RMB Holdings (RMH) results for the year ended 30 June 2014

12 September 2014 RMB Holdings

RMH at a glance

RMH’s primary interest is its 33.9% investment in separately listed FirstRand Limited (“FirstRand”), generally regarded as Southern Africa’s pre-eminent financial services group.
The FirstRand group comprises a portfolio of leading financial services franchises, including:

First National Bank (“FNB”), retail and commercial banking;
Rand Merchant Bank (“RMB”), corporate and investment banking;
WesBank, an installment finance business; and
Asburton Investments, the group’s recently-established investment management business

Overview of results

RMH produced good results for the year ended 30 June 2014, reporting normalised earnings ofR6.2 billion (2013: R5.1 billion), an increase of 22%. Normalised earnings per share amounted to441.7 cents per share (2013: 361.7 cents).

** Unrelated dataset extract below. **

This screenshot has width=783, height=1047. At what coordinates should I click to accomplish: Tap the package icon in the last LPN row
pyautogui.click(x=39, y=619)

These results were achieved on the back of the strong operational performances of all three of the main FirstRand brands.FNB, RMB and WesBank which continued to outperform the market.
The final dividend of 127.5 cents per share (2013: 104.5 cents) resulted in total dividends for the year increasing by 33%.

The apparent divergence in the growth in dividends relative to the growth in underlying earnings can be ascribed to FirstRand reducing its dividend cover ratio to 1.9. RMH currently follows a stated practice of returning net dividends (after providing for funding and operational costs incurred at the center) received by it in the ordinary course of business to shareholders and therefore also reduced its dividend cover to 1.9.


The South African consumer will be placed under further pressure due to the current interest rate hiking cycle.

RMH believes that FirstRand’s strategy to:

• grow its customer base;
• drive non-interest revenue; and
• exercise discipline in its credit origination strategies in the retail market,
will place FirstRand in a good position to weather the difficult credit cycle that is expected to continue to emerge over the next 12 to 18 months.

FirstRand’s franchises have the appropriate strategies in place to continue to deliver good operational performance. FirstRand’s balance sheet is strong and its diverse income streams should put it in a position to continue to deliver sustainable and superior returns to its equity holders.